1. Find your audience

Before building an engagement plan, and even launching a new page for your brand, you have to determine which platform is more important for your intended audience. You should either be where your target is already active, or have a firm plan on how to drive them there. For example, if your target is a 50-year-old male, you probably shouldn’t consider Snapchat. He’s not there.

Launching a page on a platform where your target isn’t even active is sort of like expecting to climb a mountain in Kansas. It’s just not gonna happen.


2. Tell a story

So you’ve found your audience and chosen your platform, so now you’re ready to think about producing content, right? Not so fast.

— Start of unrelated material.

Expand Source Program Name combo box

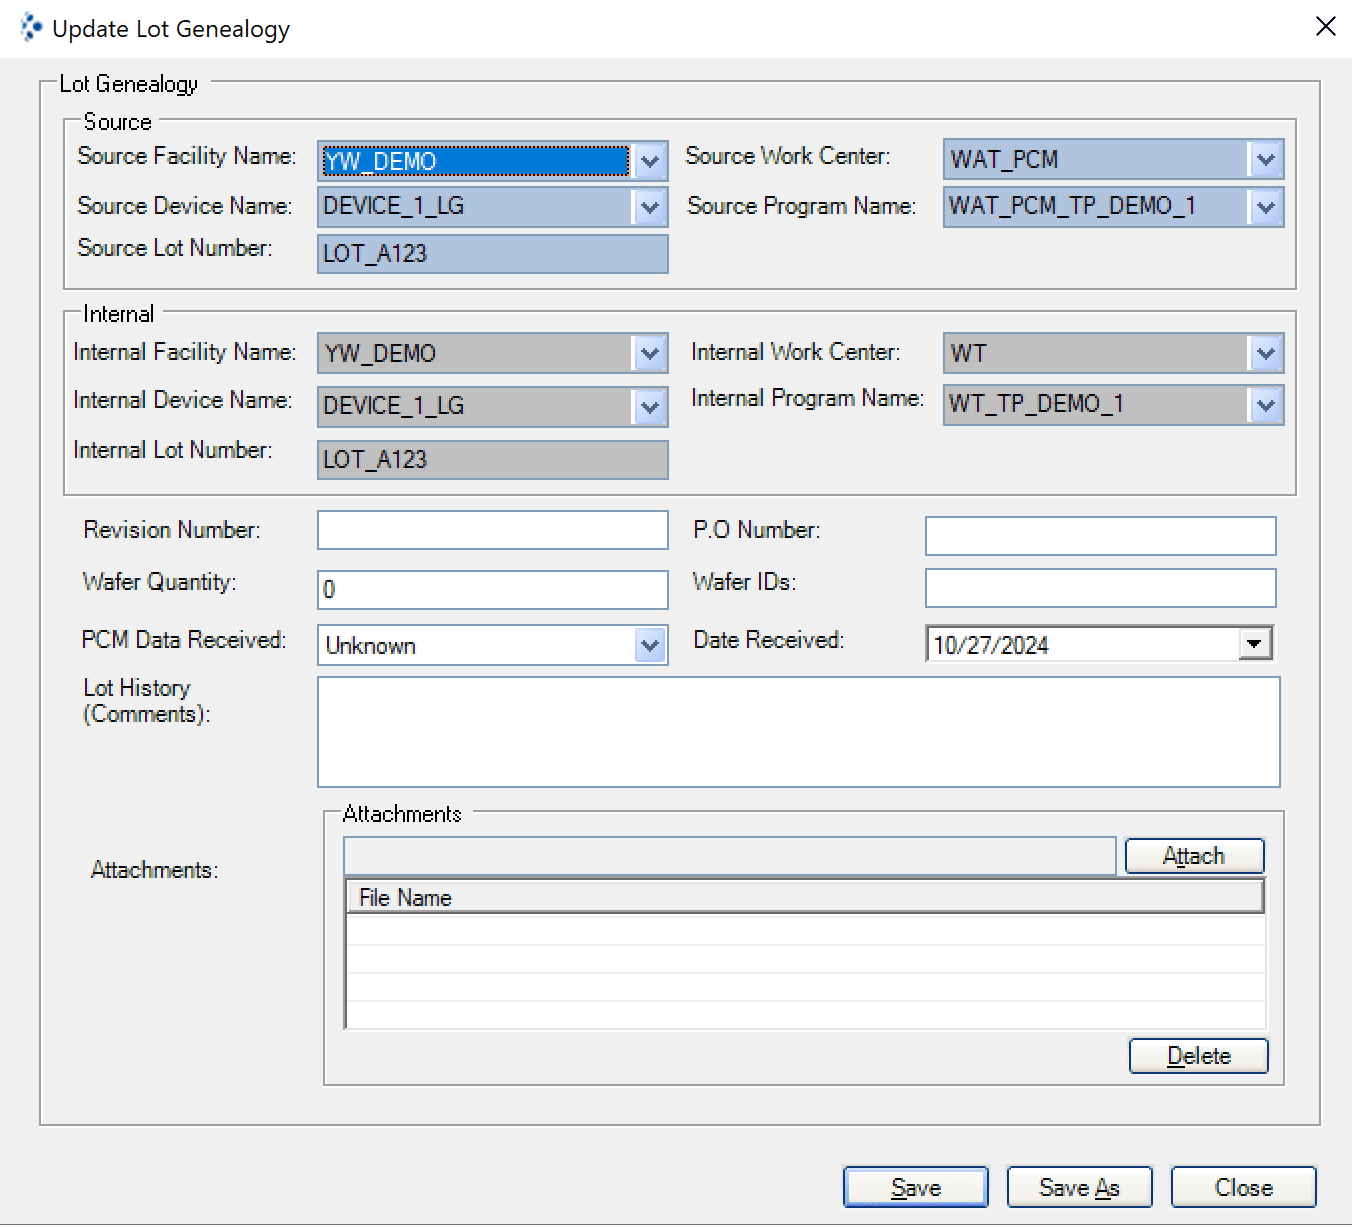pyautogui.click(x=1265, y=207)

It might sound obvious to say that broadcasting a consistent brand image is vital to attracting the right audience, however, you’d be surprised how overlooked this is. We get so caught up in the moment that we often forget about the bigger picture. If you don’t take away anything else from this article, at least take this:

The whole is greater than the sum of its parts

Whether or not I’m following your page, on most social channels there are still ways to reach me. Facebook provides a targeting option called a “dark post,” which allows you to target me based not only on my basic demographics, but also personality characteristics. However, your one piece of great content will go to waste if your page doesn’t represent the consistency I seek.

It’s far easier for me to hit ‘Unfollow’ than it is for me to actively engage with content. It’s not fair, but the reality is that I’m driven by stories, not products.

So tell me a really great story. I will listen.


3. Cater your content for the strengths of each platform

Each platform is unique, and the content that you create should be exclusive for that medium. Instagram is great for sharing artistic imagery, however, it’s not a great place to start a conversation.

More important, though, you should be choosing your platforms on the strengths of each, and tailoring your content accordingly. Just because you wouldn’t think of your brand on a particular medium doesn’t mean that it can’t survive in that space.

For example, I never expected a hardware retailer to succeed on an app like Vine, but by understanding the “isms” of the space, Lowe’s generated national attention for two years in a row with their short “#FixinSix” video spots.

What I love about this particular campaign is how seamlessly Lowe’s integrated their brand into a platform, injecting content that was both relevant to the brand and interesting to the viewer. By playing on the idea of “life-hacks,” and pushing short, six-second stop-motion videos on how to fix everyday problems with everyday products, Lowe’s perfectly matched their intended audience to their brand by effectively utilizing the Vine application.


4. Focus

If you’re only going to post something once a month, then get off that channel. Think of each individual social channel as a relationship. If you don’t text or call your boyfriend/girlfriend every once in a while, then you will lose the privilege to call them such. The same holds true in social media.

It’s better not to be on a channel than to post on it only once a month. A lot of digital marketers would probably want to choke me for saying such a thing, but think about it. The iOS App store adds approximately 20,000 new applications every month. You’re not going to be on every one of them. Spend time getting to know a fewer number of channels really well.

Be great at one channel, not bad at several.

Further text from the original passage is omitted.